I'm sitting here at the 2009 annual meeting of the American Medical Informatics Association. This is my first time at this meeting. I was disappointed to see such a sparse pathology presence here, but given my limited interaction with the organization and its website, I wasn't terribly surprised. It is a problem which needs to be corrected especially given the influence that this organization has on national policy.

Having said (written) that, the meeting has been great so far. The buzz mostly surrounds the HITECH portion of the American Recovery and Reinvestment Act (ARRA). David Blumenthal gave a keynote address, and during the question session afterwards, one gentleman whose name I unfortunately don't have, gave a wonderful analogy to a situation that I find myself struggling with on an almost daily basis. He said that HITECH should have been constructed much more like the Clean Water Act. In the Clean Water Act, those companies who are producing the pollution as a result of manufacturing are responsible for introducing measures to reduce it. Everyone who lives downstream of the water which has been polluted are not required to do anything because, while they are consuming the water (after its been treated, obviously), they are not creating the pollution. Unlike the Clean Water Act, HITECH and HIPAA puts the burden of compliance with the federal regulations on the end user of the technology rather than on the vendors producing and designing it. This is akin to requiring everyone who lives downstream of polluted water to clean it up because they are consumers of it.
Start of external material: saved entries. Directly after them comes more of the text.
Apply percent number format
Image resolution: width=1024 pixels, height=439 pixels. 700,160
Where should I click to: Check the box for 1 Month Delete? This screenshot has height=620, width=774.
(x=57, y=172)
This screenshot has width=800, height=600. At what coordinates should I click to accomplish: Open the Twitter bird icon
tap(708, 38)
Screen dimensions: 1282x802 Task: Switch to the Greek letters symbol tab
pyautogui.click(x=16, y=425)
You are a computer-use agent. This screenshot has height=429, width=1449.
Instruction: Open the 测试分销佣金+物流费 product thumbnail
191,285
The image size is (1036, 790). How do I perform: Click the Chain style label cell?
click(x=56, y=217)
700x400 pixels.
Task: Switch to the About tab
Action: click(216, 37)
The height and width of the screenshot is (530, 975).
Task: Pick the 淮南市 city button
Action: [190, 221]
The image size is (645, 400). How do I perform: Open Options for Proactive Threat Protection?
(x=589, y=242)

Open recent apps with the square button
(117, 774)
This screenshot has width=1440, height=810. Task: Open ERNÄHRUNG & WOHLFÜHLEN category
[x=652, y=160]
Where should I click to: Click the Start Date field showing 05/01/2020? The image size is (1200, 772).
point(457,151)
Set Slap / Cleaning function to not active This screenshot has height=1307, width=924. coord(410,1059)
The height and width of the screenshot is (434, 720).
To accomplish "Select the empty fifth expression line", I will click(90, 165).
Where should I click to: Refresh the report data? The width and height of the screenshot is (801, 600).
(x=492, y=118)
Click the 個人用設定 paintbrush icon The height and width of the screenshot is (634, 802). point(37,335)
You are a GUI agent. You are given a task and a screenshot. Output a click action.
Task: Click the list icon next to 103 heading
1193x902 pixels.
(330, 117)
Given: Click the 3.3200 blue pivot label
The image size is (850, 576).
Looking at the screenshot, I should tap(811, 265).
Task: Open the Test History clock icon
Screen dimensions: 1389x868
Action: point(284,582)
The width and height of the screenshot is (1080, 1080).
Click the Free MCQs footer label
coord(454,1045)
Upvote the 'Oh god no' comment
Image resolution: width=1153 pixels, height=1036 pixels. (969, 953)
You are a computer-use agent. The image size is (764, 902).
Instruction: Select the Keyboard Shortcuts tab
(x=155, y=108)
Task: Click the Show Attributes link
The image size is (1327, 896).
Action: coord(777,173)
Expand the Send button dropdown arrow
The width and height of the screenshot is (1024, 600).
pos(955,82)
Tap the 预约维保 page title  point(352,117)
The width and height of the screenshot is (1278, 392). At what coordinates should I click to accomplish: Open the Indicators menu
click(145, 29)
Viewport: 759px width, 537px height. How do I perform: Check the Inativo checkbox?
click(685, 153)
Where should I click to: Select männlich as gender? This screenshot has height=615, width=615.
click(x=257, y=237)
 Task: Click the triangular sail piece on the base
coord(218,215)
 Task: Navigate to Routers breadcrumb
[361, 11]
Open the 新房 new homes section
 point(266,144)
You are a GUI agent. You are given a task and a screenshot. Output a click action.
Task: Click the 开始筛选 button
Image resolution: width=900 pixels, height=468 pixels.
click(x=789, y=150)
I went to a talk put on by the Certification Commission for Health Information Technology (CCHIT - www.cchit.org). I think that certification for information systems sounds like a great idea. It would make it much easier for me and my institution, as consumers of these systems, to make educated choices without spending huge amounts of time doing research. CCHIT obviously has its flaws, but I think that the concept is good. However, when I checked the CCHIT website, there is no Laboratory or Pathology working group. Radiology and Pharmacy are also missing. Pathology (which, for clarification, as far as I am concerned always includes Laboratory Medicine), Pharmacy and Radiology are usually the three biggest utilizers of health information technology because of the information management demands (I like to refer to them as the Big Three). CCHIT does have medical subspecialty groups, though, because cardiovascular health and dermatology are both represented by their own working groups. If CCHIT gets deemed status, such as what the College of American Pathologists (www.cap.org) has for inspection and certification of laboratories under the Clinical Laboratory Improvement Act (CLIA), then I have grave concerns that the information needs of the Big Three are going to be unrealistic or insufficient. In the laboratory as in other medical areas, we have very specialized needs which CCHIT and HITECH have not yet addressed.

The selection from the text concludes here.